A Muslim girl's story: what does it mean to wear a hijab in Australia?

By NIK IZZA IMAN 

Syakinah Idham was told to put on a hijab at age 10. Without reluctance or questioning, she did as her mother instructed.

The first time she wore it to school, she remembers the looks her classmates gave her when she stepped into class. One of her friends asked: “Why the sudden change of style?” She shrugged because she didn't know the answer. All she knows is that she was told it was "for her own good”.

At 11, Syakinah left her home country of Malaysia and moved to Australia with her mother for her work. Her parents reminded her of her duty to her God, reminding her “to not take her hijab off”.

She was scared about the move, she says – afraid of being judged, of not being accepted and of being a minority. "I had to leave my friends back home and start a new life. I was scared if nobody would be friends with me. Especially with me wearing the hijab, I knew it was going to be hard."

And it was. The week after they arrived, she witnessed her mother being told to remove her hijab by a stranger on the street. It felt harsh and frightening.

It wasn't the last time something like that happened. Syakinah, now 15, says one day going home from school with friends, a bully confronted her, telling her to remove her hijab, that it didn't belong in Australia. 

“He asked me at first why I was wearing this thing, he pointed at my hijab and told me to take it off,” she says. 

“I told him because of my faith for my God. He told me he wasn’t stupid, he meant why am I wearing it here in Australia, and again he told me to take it off. I was brave enough and told myself not to fear people like him, not to let myself be disturbed by his words.”

In many Western countries, the veil has been viewed as a symbol of oppression and a sign of humiliation of women by men. But for many Muslim women, it represents modesty, identity and respect for a higher being. For Syakinah, it means loyalty.

“I did ask my parents once as to why I’m wearing the hijab,” she says. “They smiled at me and said ‘my dear, you have a duty to Allah'.”

The Department of Immigration and Citizenship found 88 per cent of Muslims in Australia felt harshly judged for their religion. Idham says it represents her own feelings, mostly because of the hijab she wears.

“It’s always hard being a newbie. Especially when you come from a different country and from a total different culture. So yeah, guess who got stared at?” Syakinah says.

She wonders if the meaning of the veil is being lost. One day walking home from school, she saw a woman wearing in a hijab smoking a cigarette. “Where’s the sincerity towards the Almighty?” she says. “I just couldn’t believe what I saw. Whatever happened to the real meaning of the veil?”

It made her question again why she wore the veil, but she says that as she grew older, wearing the hijab became a symbol of loyalty to her religion.

She says her mother told her: “Never let fear take control of oneself. Don’t let it fool you, believe in your faith and your faith will help you.” But she questioned whether she would have made the decision to wear the hijab if her mother had not told her to do so.

The issue of children wearing hijabs exploded when an Australia Day billboard displayed an image of  two young girls wearing hijabs while holding the Australian flag, raising questions about forcing the veil on children.

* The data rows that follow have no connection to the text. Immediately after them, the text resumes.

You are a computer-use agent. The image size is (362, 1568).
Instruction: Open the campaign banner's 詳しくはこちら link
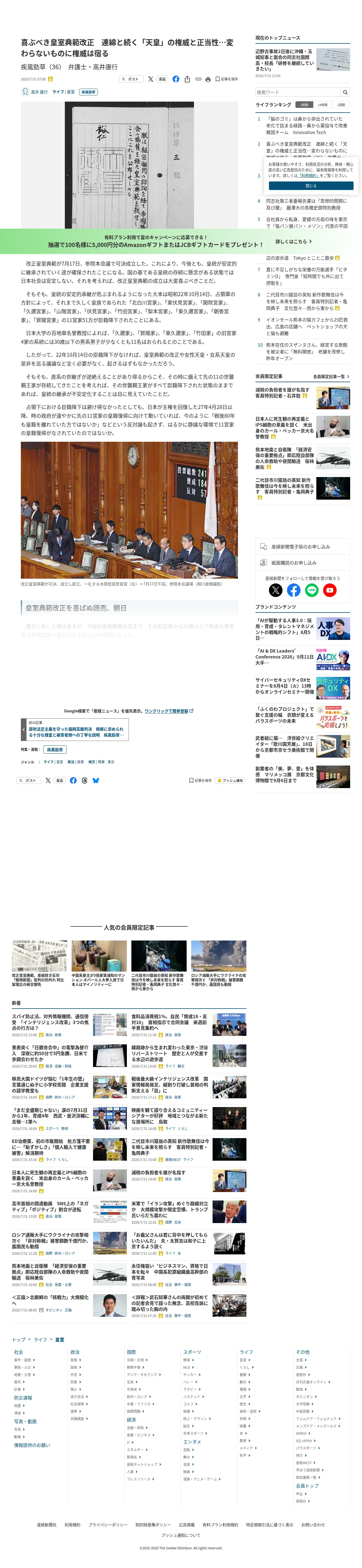pyautogui.click(x=293, y=242)
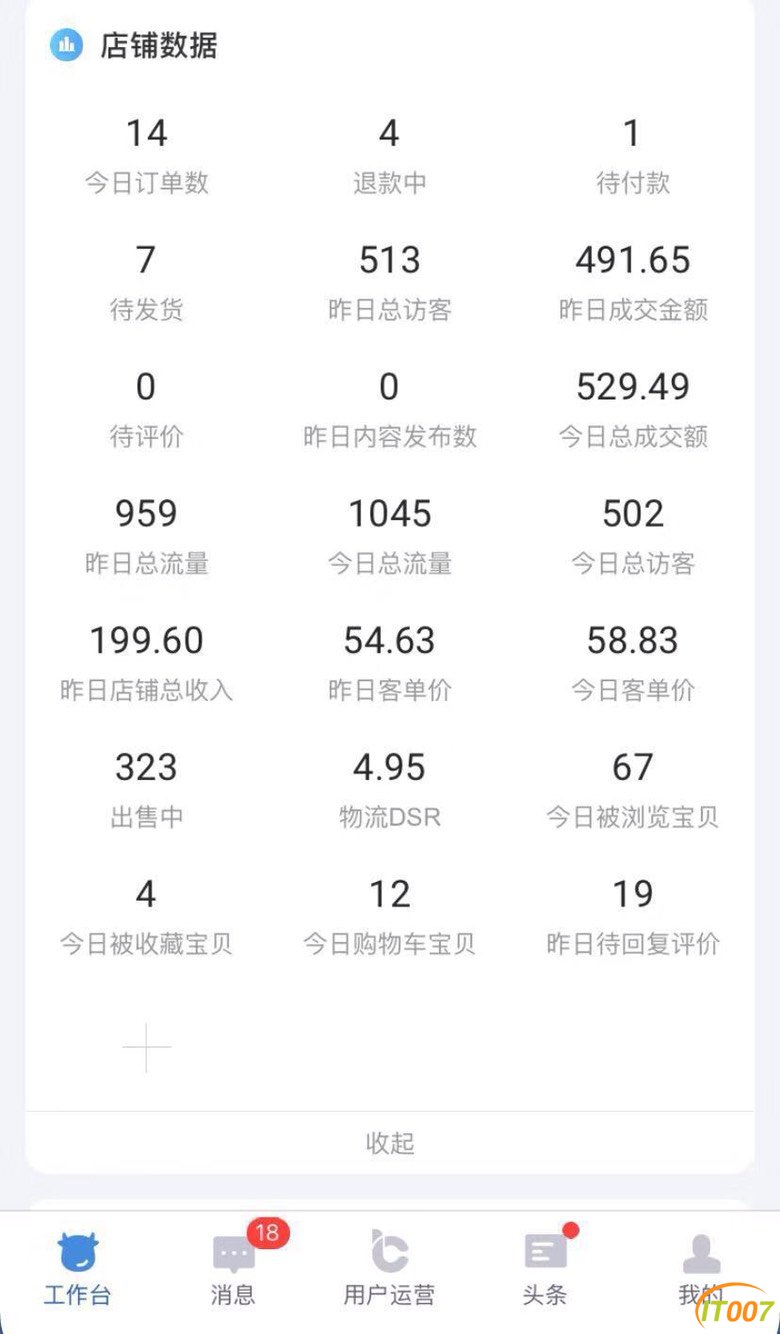This screenshot has height=1334, width=780.
Task: Open 今日订单数 data tile
Action: 146,156
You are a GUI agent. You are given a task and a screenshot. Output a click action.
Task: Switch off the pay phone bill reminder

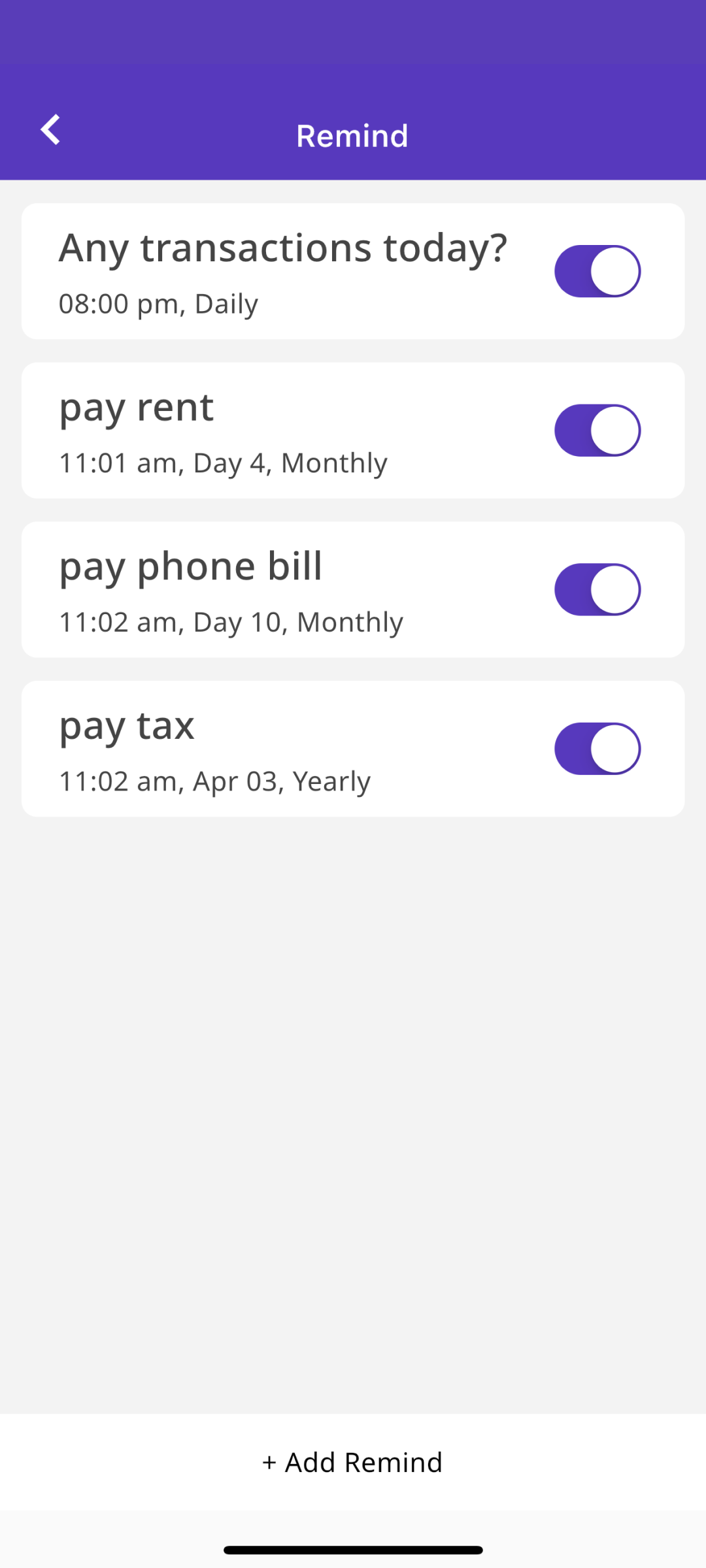click(597, 590)
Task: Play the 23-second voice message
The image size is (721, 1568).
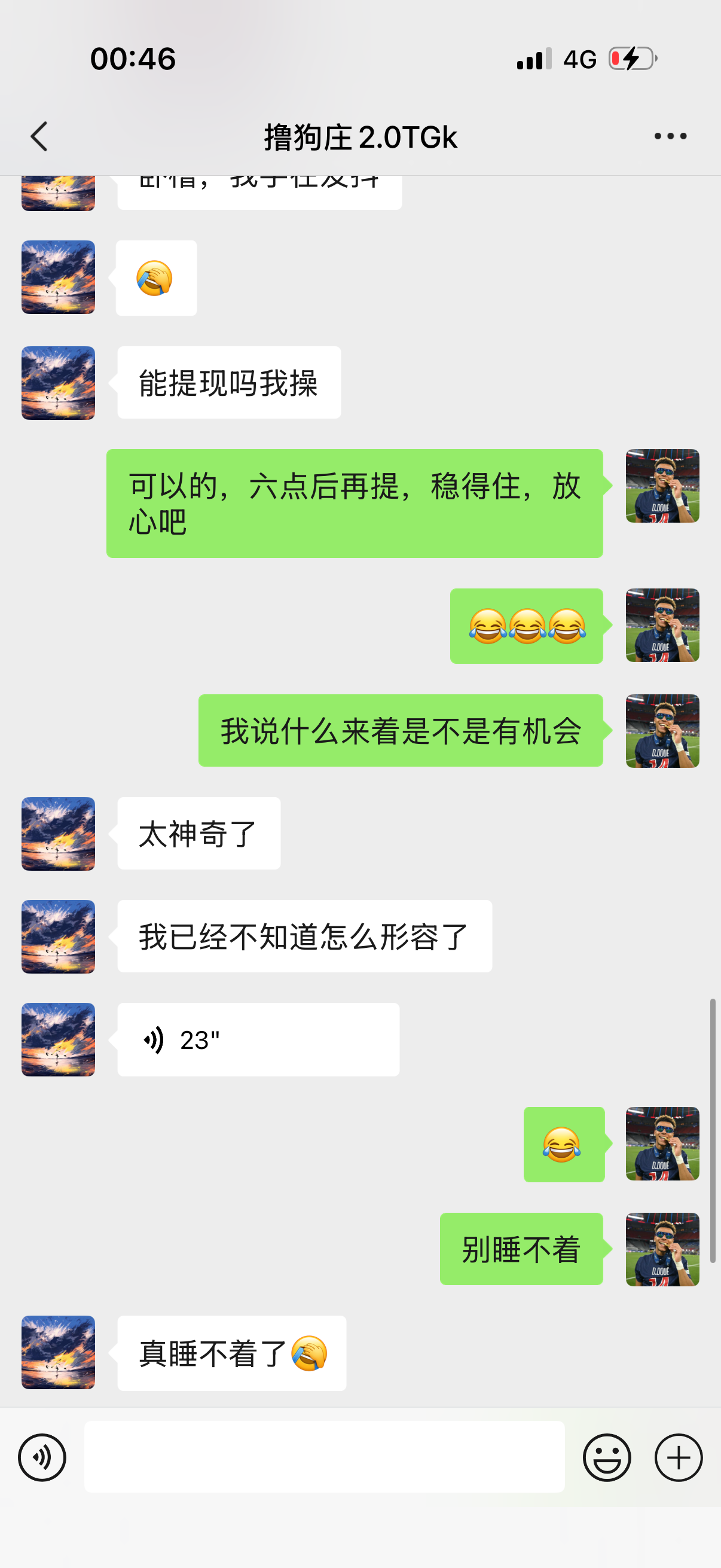Action: [x=259, y=1039]
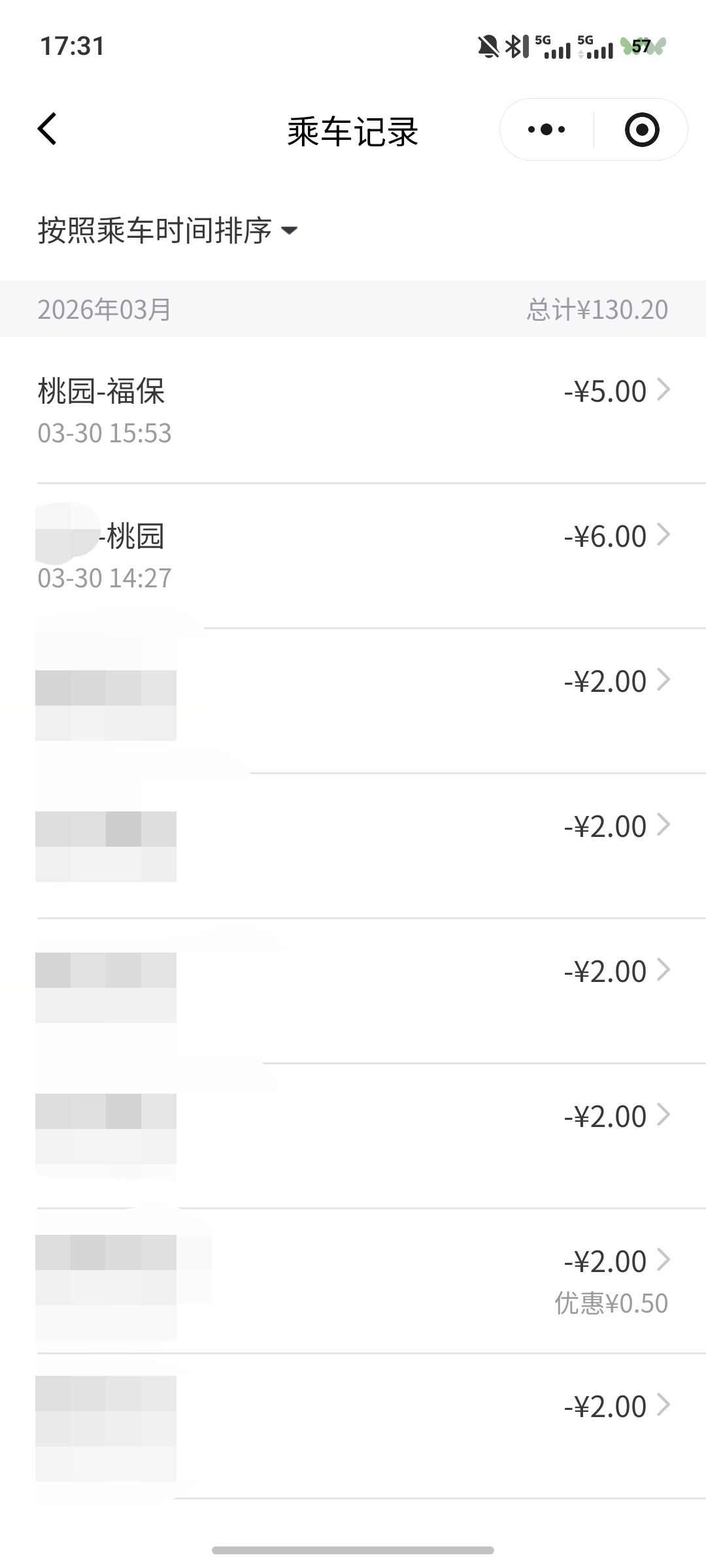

“I don’t mind wearing it because I believe in my faith. But sometimes, I think about the opposite,” Syakinah says.

“How would it be if my mother didn’t give me the hijab? Will I eventually wear it? Will people treat me and look at me differently compared to how they look at me now? Will I still be treated as a minority in this country?”

So why do women cover themselves? It’s a question Hazim Farid, a member of the Islamic Society of Victoria is asked all the time.

“It’s nice to know that they’re interested,” Ms Farid said. “Because the way I see it, the media just changes everything. How we look at things, how we portray others by judging the mistake they do. They find one characteristic about a person and it links to their religion and boom! They find Islam as a faith that goes against their word. It’s just unpleasing to hear.”

SBS columnist Ruby Hamad wrote in the Sydney Morning Herald that the media had been obsessing over Muslim women and their choice of Islamic garments for far too long.

“The dynamic conversation about the veil’s place in western society has become an obsession to some people and it needs to be had both on the role and manifestation of modesty within Islam itself, and on the responsibility for children to follow the beliefs of their parents,” Ms Hamad said.

Discussions about putting the veil on children have been controversial in many Islamic countries.

University student Alysa Raja said young people should be educated about the hijab before they are told this is what they should be wearing.

“I would say to an extent it is acceptable, though I personally feel children should be able to live their lives freely and only willingly choose to wear the veil themselves when they are ready,” Ms Raja said.

“If parents would prefer that their children wear the hijab, they should first be able to explain the meaning of wearing a hijab.”

For Syakinah, the decision is now one she's happy with. "There will always be obstacles, but that’s because it’s a test. Be faithful to him and good things will come your way."